Task
Where does the string "will" appear in the records? Copy each line that holds it.

:: Provided entries

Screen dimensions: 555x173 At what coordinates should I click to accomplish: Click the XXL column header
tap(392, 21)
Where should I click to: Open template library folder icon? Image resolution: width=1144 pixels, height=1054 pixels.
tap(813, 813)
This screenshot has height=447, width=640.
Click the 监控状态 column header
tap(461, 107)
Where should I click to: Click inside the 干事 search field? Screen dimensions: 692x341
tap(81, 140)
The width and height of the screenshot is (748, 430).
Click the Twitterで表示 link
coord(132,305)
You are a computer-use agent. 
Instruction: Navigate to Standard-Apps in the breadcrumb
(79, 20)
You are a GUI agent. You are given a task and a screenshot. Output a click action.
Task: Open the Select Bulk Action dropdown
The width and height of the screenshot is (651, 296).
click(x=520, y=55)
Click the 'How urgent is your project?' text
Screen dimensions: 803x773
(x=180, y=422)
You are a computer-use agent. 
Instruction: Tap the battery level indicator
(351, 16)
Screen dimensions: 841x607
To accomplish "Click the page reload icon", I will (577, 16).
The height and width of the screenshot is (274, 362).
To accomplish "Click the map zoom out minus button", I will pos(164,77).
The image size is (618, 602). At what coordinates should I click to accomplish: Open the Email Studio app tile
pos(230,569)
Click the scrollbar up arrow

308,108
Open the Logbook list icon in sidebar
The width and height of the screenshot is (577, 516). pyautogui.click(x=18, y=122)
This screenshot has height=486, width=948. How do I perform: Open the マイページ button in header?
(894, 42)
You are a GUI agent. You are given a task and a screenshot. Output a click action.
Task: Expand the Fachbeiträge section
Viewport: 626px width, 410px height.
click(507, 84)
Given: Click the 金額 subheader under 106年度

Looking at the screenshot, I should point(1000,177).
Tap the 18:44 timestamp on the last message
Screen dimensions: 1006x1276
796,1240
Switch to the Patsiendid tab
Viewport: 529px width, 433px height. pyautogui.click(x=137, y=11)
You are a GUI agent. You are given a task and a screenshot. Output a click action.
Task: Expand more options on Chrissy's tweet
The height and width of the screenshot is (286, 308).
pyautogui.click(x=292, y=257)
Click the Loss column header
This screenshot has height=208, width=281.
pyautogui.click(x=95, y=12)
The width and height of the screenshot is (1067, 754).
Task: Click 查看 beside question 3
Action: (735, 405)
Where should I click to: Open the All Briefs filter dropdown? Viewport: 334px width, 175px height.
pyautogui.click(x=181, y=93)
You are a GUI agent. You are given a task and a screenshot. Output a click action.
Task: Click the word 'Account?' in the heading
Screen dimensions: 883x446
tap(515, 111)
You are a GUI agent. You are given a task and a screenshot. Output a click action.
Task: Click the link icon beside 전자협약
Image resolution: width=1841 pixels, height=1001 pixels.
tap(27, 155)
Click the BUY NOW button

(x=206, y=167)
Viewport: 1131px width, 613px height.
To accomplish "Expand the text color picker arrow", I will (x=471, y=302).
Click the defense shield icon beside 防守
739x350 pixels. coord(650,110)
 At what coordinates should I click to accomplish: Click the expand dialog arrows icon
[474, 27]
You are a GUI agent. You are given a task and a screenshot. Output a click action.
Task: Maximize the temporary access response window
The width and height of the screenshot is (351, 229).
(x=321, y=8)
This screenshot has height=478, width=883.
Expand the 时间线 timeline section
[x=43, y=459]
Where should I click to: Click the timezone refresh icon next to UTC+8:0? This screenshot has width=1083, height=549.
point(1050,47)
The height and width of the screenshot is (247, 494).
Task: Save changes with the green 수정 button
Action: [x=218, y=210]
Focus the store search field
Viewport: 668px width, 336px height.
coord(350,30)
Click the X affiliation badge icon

::::

Exercise output
To accomplish "Click the page reload icon", I will (577, 16).
To accomplish "Click the map zoom out minus button", I will pos(164,77).
To accomplish "Expand the text color picker arrow", I will (x=471, y=302).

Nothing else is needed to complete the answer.